■ WRITTEN TASK ■
Reproduce the records below, substituting "image" for "screenshot" and keeping everything else the same. Leave the pictures out of your answer.

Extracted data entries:
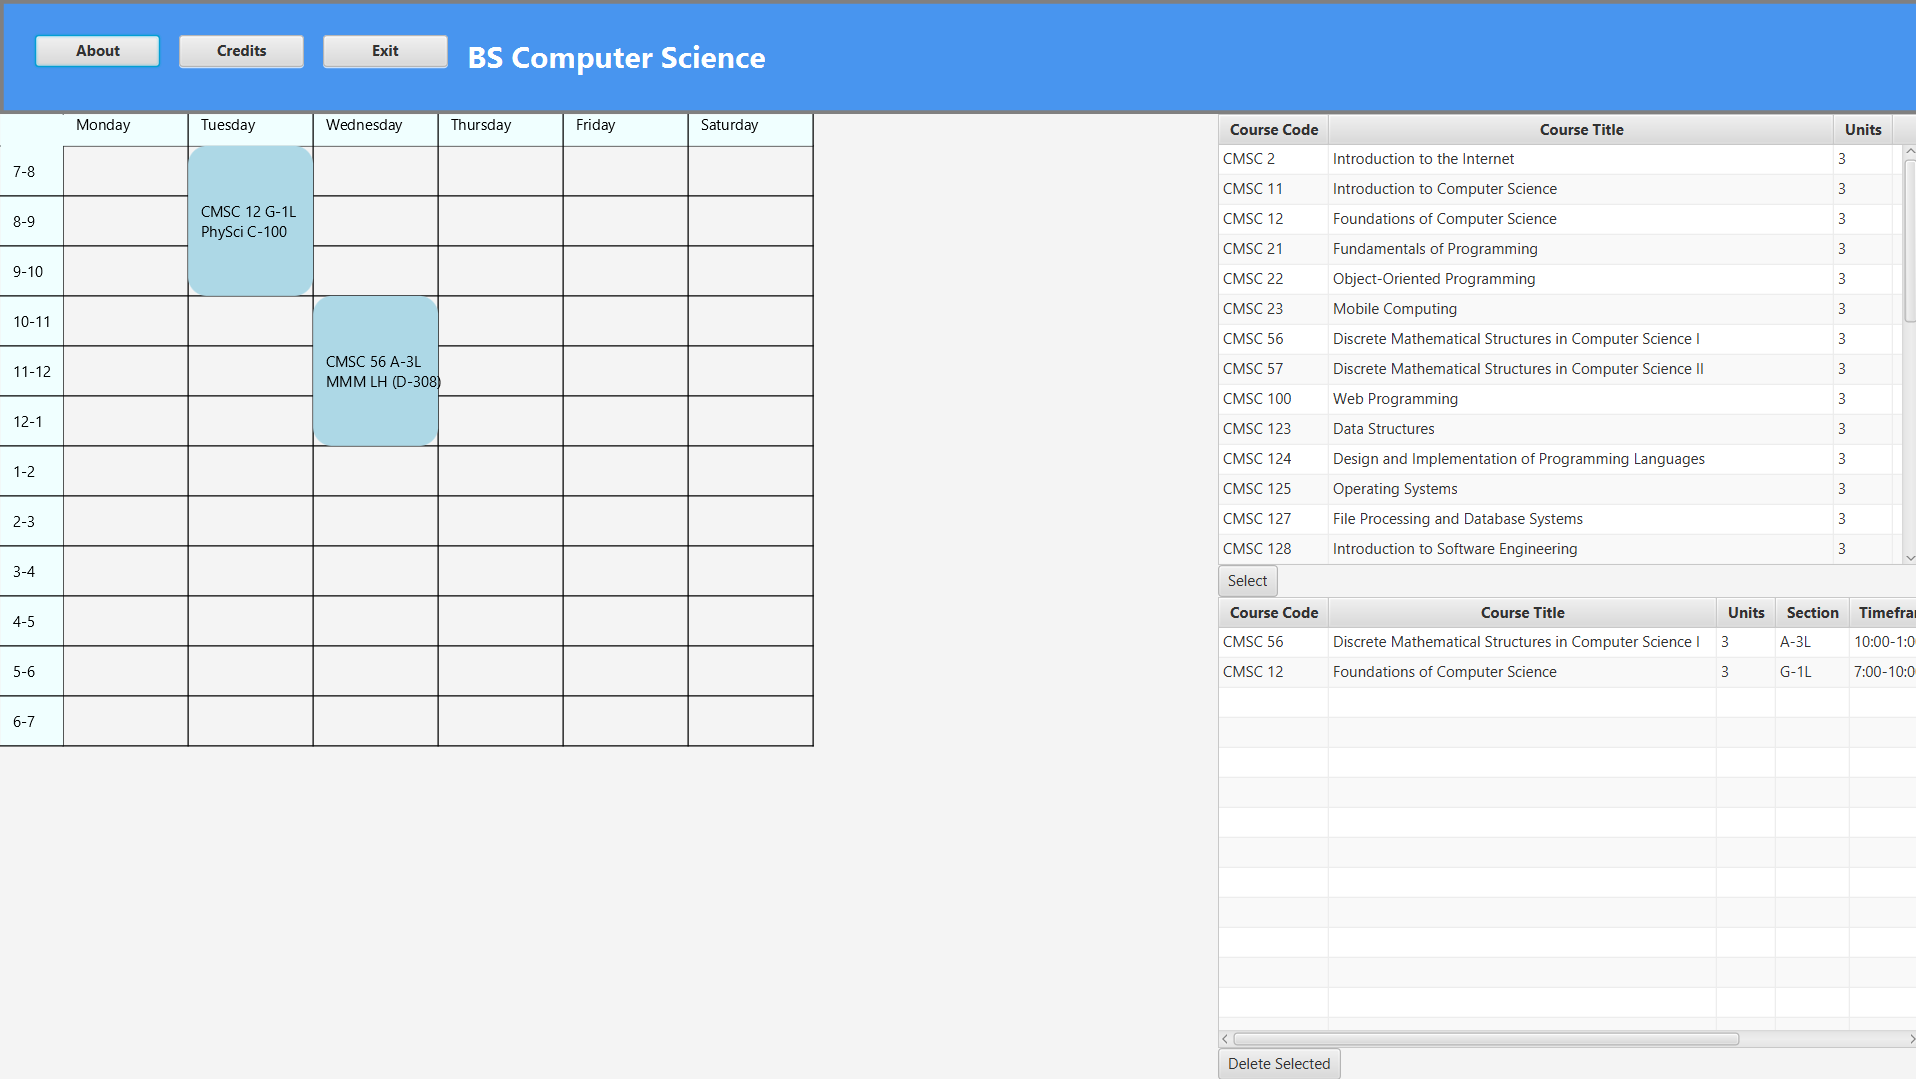Click Introduction to the Internet row
Viewport: 1916px width, 1079px height.
click(x=1422, y=159)
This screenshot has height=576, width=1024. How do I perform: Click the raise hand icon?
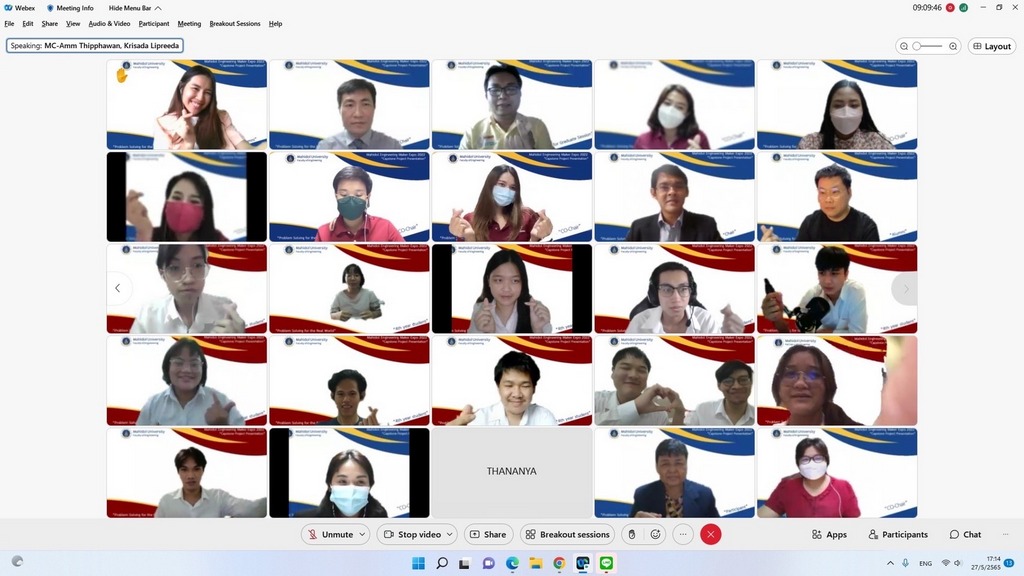tap(631, 535)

■ FINISHED TASK ■
Click Introduction to the Internet row
Viewport: 1916px width, 1079px height.
click(x=1422, y=159)
This image has height=576, width=1024. How do I perform: Click the raise hand icon?
tap(631, 535)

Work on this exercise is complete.